I went to your Thursday class. You didn’t notice me amongst all the flabby grannies in billowing pink swimsuits. I got in the water and copied the movements you showed us, and I felt so damn stupid and so damn old. I felt like you were laughing at us, framing us as a perfect picture of ‘What Not to Become’. But every Thursday I went, and every Thursday I got older and deader. Once, you told me I couldn’t smoke in the pool area, and I said “what else do you think keeps me from drowning?” You laughed and told me to put it out, and I did. I regret putting it out.
And as time went by, you started to know me – not the real me, mind you, the older me, the one that’s suffocated in this old age prison. When one of the inmates died or got sick, we’d eat together in this little corner of the refectory that no one but us ever visited. I started to know things: the names of your sisters, what your favourite type of pasta is, how you nearly went to the Olympics that one time. Dangerous little things that people should only share when they’re young and have enough to exchange. I never felt like I had enough to give you in return for all your little charms. So one night, many months after our first meeting, I told you everything I could, gave you everything I had, by the light of the fake candles on the table, and you listened like you were drinking in my every word. I told you how good I was, way back when. I told you how crowds would stand up when I walked into a room, how people would sell their cars to get tickets to my show, how the Hollywood Bowl lit up with a million tiny cameras when I walked on the stage. I told you how men would die to get my picture, women would curl their hair to look like mine, my voice was on the radios, my face was in the newspapers, my life was the life of an angel.
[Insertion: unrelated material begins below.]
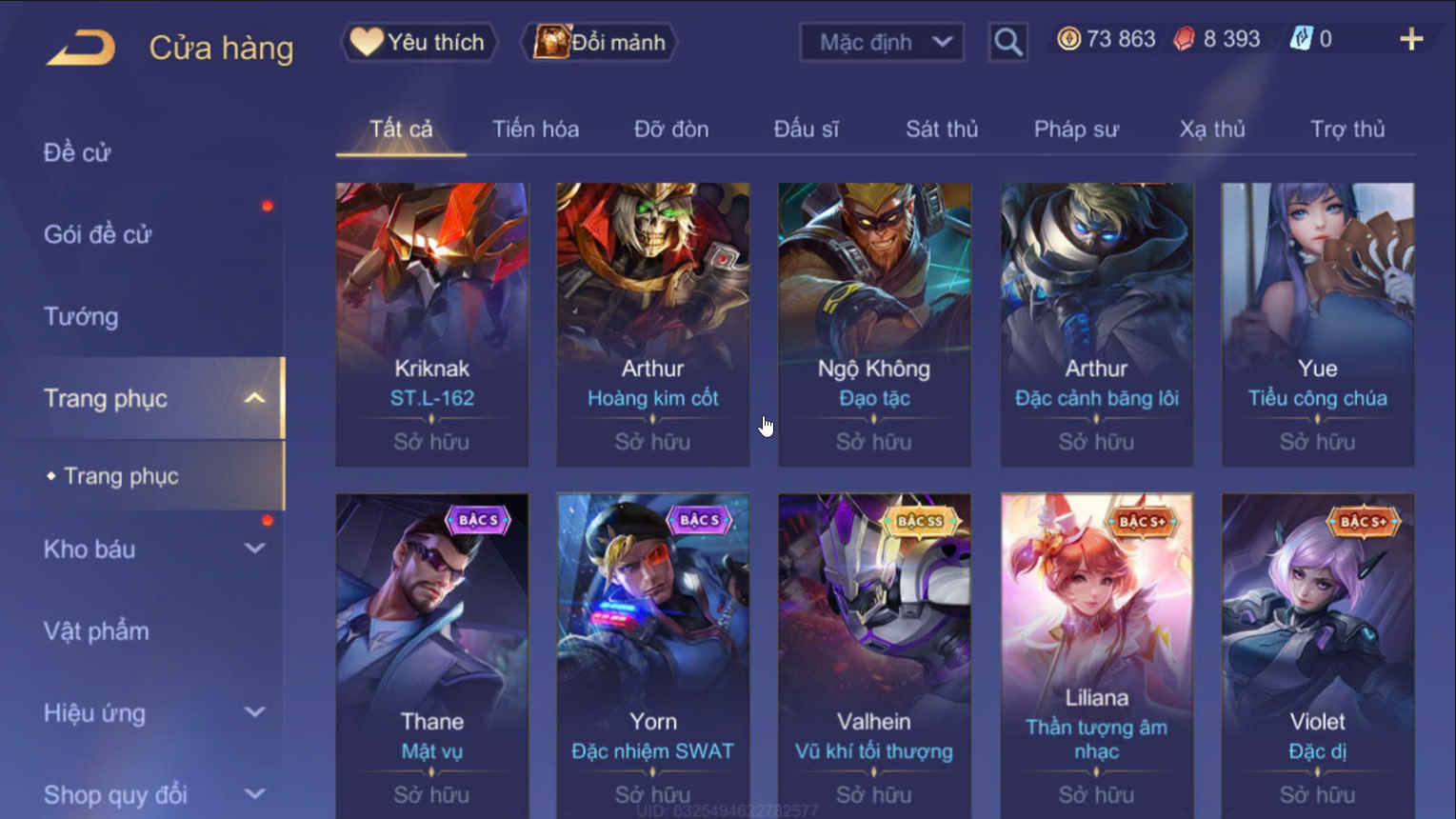Open the Mặc định sort dropdown
Viewport: 1456px width, 819px height.
[x=882, y=42]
I told you how terrifying it was when people stopped coming to see me, when cars became more important than my shows. I told you how I never saw the end coming, not ever, and I didn’t know why because I should’ve, I should’ve known. When it came, I was left to burn out like a summer campfire after everyone’s drunk too much and gone to bed. And I wish I could’ve been wise enough to do myself in over drugs or drinks – better than rotting away after nobody wants you.
I told you all this, and you looked at me like you were seeing me clearer than anyone ever could. And the next week, you packed up and left for the Olympic trials, without a word, not even a sign on the noticeboard.
Some days, when the Six-Feet-Unders are tucked up in bed or at church or pulling out the grey prickly plants from the vegetable garden, I flick through the channels on the TV, to see if you’re on any of them. I haven’t seen you waiting at the starting blocks, ready to one, two, three, GO! I guess I haven’t been looking that hard. If I could, I’d tell you how stupid you are. You think you’re gonna burn bright? You think anyone, anyone at all, will remember your name after you’ve given them one record-setter, or one fancy dive? They’ll desert you without even noticing. I tell Caro, I always do, that there’s no bigger bitch than a crowd. Nothing worse than a thousand, million people screaming your name. No one cares about the Olympics in Hell, Michigan, anyway.